True, has appointed Julia Reynolds as Chair of Frugi. The business was acquired by True in July 2018 and designs, manufactures and sells sustainably sourced organic cotton apparel and accessories for babies, children and new mothers.
Julia’s extensive retail apparel experience includes appointments as CEO for Antler, Blacks Leisure and Figleaves.com, Director of Buying & Merchandising at Tesco where she was responsible for the launch of the Florence and Fred (F&F) clothing brand. Julia is also founder of Difficult Women – an organisation that promotes women’s skills in the boardroom.
Julia’s appointment follows that of Hugo Adams, former Executive Board Director of Superdry and Chief of Staff at Marks and Spencer, as CEO. Julia will work alongside Hugo and founder Lucy Jewson to help drive the next stage of Frugi’s growth.

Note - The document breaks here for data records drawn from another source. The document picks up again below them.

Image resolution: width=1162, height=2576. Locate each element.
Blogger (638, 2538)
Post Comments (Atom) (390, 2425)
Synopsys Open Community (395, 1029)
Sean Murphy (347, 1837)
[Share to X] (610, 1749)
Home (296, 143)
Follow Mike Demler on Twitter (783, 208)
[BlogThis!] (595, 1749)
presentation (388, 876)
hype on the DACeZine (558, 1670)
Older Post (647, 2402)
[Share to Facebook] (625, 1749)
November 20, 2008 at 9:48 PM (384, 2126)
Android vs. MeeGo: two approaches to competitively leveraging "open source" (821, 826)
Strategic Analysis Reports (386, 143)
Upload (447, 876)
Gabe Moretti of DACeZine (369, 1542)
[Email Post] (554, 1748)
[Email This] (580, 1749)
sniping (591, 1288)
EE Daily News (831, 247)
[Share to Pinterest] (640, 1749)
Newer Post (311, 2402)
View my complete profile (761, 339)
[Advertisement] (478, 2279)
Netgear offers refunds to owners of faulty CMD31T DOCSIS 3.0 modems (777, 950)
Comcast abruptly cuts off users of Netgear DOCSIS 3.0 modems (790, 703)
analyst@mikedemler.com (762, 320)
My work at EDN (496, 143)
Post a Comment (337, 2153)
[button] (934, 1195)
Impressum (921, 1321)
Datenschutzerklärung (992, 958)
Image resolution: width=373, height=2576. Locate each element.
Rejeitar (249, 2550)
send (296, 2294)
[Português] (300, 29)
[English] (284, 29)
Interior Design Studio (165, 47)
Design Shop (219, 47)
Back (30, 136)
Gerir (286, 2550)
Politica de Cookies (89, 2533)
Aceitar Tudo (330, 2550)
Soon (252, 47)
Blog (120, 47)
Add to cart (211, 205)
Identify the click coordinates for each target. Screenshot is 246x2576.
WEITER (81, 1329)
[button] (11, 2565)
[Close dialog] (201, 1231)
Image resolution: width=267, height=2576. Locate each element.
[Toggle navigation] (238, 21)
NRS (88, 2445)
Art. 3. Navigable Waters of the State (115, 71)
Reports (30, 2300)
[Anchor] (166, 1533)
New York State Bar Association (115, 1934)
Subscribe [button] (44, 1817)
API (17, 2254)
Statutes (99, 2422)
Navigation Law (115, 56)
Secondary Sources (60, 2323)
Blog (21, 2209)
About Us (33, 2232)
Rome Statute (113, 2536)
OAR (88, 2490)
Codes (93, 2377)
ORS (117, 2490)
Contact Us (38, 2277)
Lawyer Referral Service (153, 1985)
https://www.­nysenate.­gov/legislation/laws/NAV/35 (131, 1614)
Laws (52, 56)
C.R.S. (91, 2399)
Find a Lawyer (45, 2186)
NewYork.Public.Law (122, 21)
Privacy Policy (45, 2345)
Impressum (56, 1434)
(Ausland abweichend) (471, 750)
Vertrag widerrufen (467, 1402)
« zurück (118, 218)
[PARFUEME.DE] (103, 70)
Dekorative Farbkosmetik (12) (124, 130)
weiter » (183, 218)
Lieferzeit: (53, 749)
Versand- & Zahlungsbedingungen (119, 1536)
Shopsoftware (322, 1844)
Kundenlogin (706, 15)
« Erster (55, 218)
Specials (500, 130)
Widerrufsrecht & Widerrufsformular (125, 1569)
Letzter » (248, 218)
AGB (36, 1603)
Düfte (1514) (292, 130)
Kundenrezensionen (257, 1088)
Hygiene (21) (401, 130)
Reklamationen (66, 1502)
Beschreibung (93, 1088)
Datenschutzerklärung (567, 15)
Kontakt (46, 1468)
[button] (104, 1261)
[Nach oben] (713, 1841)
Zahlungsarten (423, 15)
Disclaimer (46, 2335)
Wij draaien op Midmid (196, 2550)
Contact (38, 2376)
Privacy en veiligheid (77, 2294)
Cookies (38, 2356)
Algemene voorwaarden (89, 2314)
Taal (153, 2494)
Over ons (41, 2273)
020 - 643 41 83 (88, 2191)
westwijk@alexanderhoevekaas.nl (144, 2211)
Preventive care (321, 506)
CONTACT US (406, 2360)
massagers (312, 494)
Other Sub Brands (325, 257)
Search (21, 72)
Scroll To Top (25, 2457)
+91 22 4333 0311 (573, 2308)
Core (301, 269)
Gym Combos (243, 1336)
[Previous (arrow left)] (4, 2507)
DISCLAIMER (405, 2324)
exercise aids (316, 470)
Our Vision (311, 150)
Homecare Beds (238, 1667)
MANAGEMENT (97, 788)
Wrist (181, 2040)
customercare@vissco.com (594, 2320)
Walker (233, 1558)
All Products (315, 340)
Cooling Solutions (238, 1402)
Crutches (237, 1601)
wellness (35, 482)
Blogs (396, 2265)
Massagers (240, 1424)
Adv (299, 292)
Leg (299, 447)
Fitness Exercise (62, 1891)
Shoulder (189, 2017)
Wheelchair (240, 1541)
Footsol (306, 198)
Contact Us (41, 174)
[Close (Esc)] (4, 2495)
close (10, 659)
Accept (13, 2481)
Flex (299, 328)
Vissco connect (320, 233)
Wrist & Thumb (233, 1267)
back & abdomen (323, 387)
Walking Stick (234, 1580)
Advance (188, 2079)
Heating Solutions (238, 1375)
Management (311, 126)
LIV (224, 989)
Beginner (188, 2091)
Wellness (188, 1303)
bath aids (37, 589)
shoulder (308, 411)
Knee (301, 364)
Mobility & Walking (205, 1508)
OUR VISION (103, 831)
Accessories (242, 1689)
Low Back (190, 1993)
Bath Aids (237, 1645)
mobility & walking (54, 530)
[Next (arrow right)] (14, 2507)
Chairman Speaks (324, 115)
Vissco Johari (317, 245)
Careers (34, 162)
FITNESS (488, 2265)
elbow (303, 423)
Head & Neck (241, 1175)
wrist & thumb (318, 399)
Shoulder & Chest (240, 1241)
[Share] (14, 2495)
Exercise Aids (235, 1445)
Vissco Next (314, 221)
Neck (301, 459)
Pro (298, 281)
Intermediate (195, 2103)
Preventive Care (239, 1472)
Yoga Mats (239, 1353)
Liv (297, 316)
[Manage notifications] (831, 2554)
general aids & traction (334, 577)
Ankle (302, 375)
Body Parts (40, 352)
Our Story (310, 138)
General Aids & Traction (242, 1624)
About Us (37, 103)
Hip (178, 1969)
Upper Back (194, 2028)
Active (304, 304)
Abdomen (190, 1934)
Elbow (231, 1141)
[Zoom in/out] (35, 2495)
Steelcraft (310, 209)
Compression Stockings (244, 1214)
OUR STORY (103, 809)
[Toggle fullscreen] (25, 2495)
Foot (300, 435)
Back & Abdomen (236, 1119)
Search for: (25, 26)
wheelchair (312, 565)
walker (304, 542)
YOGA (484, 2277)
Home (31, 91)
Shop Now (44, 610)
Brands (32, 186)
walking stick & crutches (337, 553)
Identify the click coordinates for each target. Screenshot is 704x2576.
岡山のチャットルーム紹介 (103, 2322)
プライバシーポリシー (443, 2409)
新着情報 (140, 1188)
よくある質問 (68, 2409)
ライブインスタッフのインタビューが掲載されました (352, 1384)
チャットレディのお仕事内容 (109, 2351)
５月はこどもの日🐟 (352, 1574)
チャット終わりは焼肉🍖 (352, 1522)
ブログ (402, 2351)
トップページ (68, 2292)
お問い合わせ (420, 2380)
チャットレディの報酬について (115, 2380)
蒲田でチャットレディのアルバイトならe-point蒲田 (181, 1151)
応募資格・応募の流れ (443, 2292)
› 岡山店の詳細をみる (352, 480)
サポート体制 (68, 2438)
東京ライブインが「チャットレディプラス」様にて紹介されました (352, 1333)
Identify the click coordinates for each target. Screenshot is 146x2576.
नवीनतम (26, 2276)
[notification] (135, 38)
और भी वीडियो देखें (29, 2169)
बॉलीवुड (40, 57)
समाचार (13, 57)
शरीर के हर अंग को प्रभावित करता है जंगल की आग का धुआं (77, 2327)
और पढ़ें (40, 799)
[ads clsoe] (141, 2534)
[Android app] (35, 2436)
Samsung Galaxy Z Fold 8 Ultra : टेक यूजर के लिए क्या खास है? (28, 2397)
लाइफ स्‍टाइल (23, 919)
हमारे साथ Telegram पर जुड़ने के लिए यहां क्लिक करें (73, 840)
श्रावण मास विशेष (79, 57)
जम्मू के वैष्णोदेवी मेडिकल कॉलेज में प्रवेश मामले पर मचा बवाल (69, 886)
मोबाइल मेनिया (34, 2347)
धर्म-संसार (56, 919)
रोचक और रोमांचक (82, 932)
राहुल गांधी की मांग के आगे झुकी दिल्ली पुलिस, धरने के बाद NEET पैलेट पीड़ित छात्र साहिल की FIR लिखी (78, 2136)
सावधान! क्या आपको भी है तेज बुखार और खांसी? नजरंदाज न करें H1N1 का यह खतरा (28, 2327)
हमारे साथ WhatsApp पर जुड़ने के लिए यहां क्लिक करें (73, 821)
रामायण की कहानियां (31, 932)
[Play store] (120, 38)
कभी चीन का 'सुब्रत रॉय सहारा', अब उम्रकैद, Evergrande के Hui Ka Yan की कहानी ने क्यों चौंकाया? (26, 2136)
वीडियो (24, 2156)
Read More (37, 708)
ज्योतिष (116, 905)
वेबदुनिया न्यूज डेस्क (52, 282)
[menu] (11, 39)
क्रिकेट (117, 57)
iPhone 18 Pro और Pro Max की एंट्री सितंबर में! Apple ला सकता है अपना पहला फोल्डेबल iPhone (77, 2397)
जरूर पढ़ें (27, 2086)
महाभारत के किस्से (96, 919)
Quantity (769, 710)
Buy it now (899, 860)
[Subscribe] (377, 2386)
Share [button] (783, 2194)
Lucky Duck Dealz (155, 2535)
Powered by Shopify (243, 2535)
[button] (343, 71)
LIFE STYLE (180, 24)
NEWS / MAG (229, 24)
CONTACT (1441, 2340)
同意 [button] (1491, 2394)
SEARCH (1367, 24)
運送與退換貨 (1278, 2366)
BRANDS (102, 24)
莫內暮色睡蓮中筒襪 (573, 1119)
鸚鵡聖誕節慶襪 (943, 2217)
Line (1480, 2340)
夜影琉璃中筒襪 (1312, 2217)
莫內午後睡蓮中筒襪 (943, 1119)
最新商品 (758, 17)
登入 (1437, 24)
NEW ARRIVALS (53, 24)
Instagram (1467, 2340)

Julia Reynolds: “I am delighted to be joining Frugi as Chair. The combination of Frugi’s ethical ethos and innovative kidswear designs provides a solid platform for sustainable future growth. From the time I have spent in Frugi’s head office in Cornwall, it is clear that Lucy has done a fantastic job of building a team and a culture that will allow the business to thrive in the coming years.”
Hugo Adams, CEO, Frugi: “We’re delighted to welcome Julia to the Frugi family. Her extensive board level and experience in apparel will be a huge asset to us and Lucy and I are looking forward to working closely with her going forward.”
Paul Cocker, co-founder, True: “Frugi has performed strongly since we acquired the business earlier this year, continuing to grow around 30% year on year. We have known Julia for some time as an active member of our Live Network and I am confident that she will prove to be a fantastic addition to the team, further strengthening the fantastic culture that exists already. I remain very excited about the potential of the business and look forward to witnessing its continued growth and disruption of the children’s apparel market.”